- Born: January 15, 1877 Seneca, Kansas
- Died: December 3, 1908 (aged 31) Kansas City, Kansas, U.S.
- Burial place: Mount Calvary Cemetery, Kansas City, Kansas
- Military career
- Allegiance: United States of America
- Branch: United States Army
- Service years: 1898–1899
- Rank: Private
- Unit: Company B, 20th Kansas Volunteer Infantry
- Conflicts: Philippine–American War
- Awards: Medal of Honor

= Edward White (Medal of Honor) =

US Army Medal Honor recipient (1877–1908)

Edward White (January 15, 1877 – December 3, 1908) was a private in the United States Army and a Medal of Honor recipient for his role in the Philippine–American War.

Following his military service, White became a firefighter in Kansas City, but was forced to retire in 1905 due to ill health. He died from tuberculosis a few years later, and was buried in Mount Calvary Cemetery, Kansas City, Kansas.

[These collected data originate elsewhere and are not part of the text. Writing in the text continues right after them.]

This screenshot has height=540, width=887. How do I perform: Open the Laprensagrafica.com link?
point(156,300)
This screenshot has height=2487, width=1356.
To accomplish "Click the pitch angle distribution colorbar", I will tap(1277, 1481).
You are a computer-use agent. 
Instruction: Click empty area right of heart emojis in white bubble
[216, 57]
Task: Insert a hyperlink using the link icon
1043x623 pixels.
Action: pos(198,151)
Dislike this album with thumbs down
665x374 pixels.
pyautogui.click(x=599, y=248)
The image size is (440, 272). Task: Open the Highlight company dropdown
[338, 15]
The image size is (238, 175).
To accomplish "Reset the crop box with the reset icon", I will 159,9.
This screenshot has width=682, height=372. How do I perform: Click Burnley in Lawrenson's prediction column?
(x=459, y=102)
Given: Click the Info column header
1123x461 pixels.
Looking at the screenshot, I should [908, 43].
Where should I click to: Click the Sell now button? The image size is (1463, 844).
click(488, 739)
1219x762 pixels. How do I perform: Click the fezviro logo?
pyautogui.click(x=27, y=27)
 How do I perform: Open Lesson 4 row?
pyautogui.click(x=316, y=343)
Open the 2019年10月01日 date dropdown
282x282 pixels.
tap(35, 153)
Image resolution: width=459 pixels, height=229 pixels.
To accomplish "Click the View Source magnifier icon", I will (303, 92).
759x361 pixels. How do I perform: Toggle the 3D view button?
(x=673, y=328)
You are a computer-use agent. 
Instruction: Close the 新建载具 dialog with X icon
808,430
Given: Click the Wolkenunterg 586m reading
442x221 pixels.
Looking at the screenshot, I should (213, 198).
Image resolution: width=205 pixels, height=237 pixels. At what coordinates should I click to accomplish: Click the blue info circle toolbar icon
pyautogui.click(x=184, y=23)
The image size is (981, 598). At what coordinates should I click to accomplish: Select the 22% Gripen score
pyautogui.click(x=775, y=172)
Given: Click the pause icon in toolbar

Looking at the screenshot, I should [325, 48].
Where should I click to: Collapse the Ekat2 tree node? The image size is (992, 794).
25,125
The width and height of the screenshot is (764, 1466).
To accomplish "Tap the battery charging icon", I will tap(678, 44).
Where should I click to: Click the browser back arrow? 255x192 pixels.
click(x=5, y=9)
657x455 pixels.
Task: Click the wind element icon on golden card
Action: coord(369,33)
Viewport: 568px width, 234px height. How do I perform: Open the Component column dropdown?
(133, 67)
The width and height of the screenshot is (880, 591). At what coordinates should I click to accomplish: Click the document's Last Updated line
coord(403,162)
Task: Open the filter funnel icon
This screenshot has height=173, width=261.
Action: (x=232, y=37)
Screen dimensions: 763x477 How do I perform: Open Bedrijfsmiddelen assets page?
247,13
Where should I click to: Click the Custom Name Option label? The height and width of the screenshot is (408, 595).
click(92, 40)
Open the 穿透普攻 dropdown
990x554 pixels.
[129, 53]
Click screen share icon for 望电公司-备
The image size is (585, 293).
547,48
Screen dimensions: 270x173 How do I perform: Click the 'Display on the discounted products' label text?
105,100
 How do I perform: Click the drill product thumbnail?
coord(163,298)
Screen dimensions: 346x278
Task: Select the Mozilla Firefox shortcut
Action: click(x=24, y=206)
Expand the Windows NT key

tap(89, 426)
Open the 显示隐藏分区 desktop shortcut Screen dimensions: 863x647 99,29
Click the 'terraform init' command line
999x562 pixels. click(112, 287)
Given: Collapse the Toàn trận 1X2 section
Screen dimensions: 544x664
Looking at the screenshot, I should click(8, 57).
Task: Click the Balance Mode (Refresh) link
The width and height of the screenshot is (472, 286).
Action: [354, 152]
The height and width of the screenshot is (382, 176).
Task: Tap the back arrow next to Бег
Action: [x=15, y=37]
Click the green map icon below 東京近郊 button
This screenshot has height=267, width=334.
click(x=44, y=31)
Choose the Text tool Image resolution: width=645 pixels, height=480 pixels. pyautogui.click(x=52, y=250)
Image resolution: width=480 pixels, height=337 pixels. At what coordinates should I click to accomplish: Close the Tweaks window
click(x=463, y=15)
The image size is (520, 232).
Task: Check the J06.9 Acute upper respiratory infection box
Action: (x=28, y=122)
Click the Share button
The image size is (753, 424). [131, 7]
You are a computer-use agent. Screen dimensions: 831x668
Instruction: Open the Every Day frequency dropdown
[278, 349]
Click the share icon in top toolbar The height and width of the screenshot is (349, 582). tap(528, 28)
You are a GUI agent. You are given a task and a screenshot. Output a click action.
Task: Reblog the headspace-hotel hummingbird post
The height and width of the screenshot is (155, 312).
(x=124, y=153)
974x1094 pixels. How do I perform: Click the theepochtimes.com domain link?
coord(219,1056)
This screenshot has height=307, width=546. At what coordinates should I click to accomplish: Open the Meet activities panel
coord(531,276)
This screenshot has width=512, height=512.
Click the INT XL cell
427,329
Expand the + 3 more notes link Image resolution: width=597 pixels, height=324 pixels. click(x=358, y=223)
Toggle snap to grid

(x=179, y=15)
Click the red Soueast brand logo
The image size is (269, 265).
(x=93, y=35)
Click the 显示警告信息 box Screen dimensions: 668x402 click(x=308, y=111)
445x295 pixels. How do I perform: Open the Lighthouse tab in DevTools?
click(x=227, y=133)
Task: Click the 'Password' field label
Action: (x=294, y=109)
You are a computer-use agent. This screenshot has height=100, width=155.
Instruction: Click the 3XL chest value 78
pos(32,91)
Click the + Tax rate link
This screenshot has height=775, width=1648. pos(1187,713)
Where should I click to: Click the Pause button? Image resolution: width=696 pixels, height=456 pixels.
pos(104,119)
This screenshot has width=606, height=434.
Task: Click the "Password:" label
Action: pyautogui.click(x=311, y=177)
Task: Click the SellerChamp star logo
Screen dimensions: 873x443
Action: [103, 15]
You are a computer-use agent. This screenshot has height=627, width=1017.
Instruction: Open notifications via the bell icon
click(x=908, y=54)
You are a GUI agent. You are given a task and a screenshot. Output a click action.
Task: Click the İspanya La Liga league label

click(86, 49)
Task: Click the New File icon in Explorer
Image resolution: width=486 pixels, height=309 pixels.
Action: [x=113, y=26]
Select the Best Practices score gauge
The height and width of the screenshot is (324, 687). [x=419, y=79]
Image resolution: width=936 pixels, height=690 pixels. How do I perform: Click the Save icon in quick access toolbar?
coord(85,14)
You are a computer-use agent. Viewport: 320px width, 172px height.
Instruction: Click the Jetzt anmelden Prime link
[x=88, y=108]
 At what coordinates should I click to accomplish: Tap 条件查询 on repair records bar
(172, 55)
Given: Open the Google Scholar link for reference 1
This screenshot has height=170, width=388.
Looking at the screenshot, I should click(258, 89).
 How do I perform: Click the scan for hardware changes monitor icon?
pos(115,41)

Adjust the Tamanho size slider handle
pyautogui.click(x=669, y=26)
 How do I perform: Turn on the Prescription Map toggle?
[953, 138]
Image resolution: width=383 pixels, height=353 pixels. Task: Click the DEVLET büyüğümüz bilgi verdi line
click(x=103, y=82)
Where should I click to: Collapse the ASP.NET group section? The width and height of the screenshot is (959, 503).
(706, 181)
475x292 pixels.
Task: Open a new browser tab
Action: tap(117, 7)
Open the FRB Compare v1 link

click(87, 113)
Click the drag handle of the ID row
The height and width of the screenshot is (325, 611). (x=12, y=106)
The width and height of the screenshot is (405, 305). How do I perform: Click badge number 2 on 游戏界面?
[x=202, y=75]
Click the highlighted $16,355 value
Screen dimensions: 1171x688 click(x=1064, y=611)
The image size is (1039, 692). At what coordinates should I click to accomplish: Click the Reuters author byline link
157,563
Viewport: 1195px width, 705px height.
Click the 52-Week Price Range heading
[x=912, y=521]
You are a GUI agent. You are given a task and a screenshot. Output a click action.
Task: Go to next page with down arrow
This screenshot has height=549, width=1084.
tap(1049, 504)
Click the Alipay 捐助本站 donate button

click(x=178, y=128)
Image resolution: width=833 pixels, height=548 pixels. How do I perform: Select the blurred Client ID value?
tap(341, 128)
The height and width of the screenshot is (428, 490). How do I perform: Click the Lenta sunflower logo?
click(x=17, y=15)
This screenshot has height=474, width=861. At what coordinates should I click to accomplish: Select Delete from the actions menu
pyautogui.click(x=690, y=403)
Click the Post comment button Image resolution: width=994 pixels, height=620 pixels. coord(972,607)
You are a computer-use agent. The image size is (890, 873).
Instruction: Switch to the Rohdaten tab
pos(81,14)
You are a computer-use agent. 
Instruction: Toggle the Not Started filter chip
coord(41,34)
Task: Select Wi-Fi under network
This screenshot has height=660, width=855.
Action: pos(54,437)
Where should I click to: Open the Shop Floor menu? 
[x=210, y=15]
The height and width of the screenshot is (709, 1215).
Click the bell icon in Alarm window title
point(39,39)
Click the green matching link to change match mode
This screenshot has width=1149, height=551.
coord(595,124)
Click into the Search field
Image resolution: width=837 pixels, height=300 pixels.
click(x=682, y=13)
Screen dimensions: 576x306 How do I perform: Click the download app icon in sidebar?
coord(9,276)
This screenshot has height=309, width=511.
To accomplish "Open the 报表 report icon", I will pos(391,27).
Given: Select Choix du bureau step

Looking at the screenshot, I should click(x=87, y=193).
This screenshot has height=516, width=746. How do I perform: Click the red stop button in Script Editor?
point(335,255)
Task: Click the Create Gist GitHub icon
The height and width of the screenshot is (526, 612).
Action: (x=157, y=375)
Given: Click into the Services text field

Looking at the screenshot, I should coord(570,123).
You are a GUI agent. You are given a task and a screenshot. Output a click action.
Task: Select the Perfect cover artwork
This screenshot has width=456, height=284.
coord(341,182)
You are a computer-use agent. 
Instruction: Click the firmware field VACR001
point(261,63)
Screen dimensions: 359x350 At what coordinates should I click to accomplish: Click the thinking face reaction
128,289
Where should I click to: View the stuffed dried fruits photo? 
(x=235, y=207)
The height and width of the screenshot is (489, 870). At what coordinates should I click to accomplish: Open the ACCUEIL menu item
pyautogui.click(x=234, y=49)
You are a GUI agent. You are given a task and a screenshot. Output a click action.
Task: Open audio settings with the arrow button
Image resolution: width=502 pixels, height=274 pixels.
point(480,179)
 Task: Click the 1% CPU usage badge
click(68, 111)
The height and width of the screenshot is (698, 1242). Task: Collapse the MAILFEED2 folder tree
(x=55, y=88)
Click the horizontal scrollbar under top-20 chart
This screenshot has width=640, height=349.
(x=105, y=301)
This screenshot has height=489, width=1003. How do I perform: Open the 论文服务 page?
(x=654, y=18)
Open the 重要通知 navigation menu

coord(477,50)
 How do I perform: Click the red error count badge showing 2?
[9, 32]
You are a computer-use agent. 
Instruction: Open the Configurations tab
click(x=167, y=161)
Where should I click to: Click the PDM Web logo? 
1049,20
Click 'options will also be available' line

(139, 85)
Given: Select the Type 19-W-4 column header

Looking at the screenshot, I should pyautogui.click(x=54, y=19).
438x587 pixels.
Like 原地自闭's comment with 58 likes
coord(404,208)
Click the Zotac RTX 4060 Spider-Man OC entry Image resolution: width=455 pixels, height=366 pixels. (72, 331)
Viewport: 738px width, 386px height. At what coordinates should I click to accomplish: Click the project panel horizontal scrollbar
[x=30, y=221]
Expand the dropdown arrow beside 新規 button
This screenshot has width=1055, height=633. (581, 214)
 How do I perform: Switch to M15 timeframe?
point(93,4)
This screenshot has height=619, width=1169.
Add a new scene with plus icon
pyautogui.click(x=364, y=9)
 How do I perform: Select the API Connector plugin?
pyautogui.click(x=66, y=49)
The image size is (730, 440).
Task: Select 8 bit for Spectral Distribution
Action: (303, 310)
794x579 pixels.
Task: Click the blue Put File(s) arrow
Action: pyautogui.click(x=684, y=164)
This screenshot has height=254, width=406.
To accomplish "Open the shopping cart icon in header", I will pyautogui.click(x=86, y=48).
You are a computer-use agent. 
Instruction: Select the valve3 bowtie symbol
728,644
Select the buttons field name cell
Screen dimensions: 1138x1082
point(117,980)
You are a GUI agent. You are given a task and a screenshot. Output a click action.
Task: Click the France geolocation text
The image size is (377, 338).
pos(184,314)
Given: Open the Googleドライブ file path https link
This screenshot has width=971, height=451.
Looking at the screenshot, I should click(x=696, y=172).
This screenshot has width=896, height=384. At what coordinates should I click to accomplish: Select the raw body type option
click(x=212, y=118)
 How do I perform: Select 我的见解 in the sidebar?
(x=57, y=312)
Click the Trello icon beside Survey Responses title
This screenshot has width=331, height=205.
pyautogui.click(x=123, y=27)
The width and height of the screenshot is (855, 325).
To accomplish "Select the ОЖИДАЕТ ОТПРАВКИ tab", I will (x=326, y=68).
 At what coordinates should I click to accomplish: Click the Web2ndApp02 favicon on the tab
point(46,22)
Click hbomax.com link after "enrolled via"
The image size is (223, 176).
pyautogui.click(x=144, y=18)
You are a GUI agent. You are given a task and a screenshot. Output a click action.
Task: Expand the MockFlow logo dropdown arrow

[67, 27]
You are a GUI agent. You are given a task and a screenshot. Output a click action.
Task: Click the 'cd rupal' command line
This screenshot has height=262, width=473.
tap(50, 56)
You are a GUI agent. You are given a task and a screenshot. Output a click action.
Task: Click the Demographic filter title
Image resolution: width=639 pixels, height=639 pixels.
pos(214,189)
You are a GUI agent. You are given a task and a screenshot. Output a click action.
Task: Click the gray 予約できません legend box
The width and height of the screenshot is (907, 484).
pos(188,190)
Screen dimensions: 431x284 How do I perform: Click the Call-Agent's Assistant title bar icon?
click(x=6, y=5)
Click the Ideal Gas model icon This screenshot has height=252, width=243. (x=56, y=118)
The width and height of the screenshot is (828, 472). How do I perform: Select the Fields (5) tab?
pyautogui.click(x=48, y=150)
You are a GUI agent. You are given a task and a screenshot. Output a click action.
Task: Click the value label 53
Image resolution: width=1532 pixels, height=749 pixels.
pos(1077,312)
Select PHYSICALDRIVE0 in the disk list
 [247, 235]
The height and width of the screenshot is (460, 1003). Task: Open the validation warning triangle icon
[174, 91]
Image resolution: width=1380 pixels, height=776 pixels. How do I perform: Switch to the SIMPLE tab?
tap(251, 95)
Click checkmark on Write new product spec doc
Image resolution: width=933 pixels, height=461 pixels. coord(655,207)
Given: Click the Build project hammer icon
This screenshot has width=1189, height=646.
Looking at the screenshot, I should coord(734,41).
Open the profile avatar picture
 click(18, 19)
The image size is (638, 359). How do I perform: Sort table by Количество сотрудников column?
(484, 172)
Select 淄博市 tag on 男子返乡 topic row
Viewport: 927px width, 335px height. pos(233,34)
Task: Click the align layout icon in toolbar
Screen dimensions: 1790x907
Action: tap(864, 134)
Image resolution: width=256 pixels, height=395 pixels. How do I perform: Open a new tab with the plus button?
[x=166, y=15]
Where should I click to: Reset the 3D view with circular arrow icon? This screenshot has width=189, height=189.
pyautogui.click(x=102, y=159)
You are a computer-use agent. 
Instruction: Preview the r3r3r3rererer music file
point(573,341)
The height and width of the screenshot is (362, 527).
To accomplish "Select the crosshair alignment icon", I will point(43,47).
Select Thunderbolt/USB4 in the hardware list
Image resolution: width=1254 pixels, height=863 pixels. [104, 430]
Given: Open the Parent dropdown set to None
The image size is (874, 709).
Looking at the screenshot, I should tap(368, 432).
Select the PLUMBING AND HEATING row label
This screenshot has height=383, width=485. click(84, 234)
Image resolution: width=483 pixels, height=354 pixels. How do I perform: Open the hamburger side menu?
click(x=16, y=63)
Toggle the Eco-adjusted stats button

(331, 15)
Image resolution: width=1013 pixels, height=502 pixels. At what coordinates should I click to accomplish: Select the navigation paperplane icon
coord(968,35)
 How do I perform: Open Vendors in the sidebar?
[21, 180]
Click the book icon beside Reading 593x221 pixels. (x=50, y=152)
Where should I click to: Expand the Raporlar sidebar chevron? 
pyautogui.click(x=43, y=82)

==Medal of Honor citation==
Rank and organization: Private, Company B, 20th Kansas Volunteer Infantry. Place and date: At Calumpit, Luzon, Philippine Islands, 27 April 1899. Entered service at: Kansas City, Kans. Birth: Seneca, Kans. Date of issue: 11 March 1902.

Citation:

Swam the Rio Grande de Pampanga in face of the enemy's fire and fastened a rope to occupied trenches, thereby enabling the crossing of the river and the driving of the enemy from his fortified position.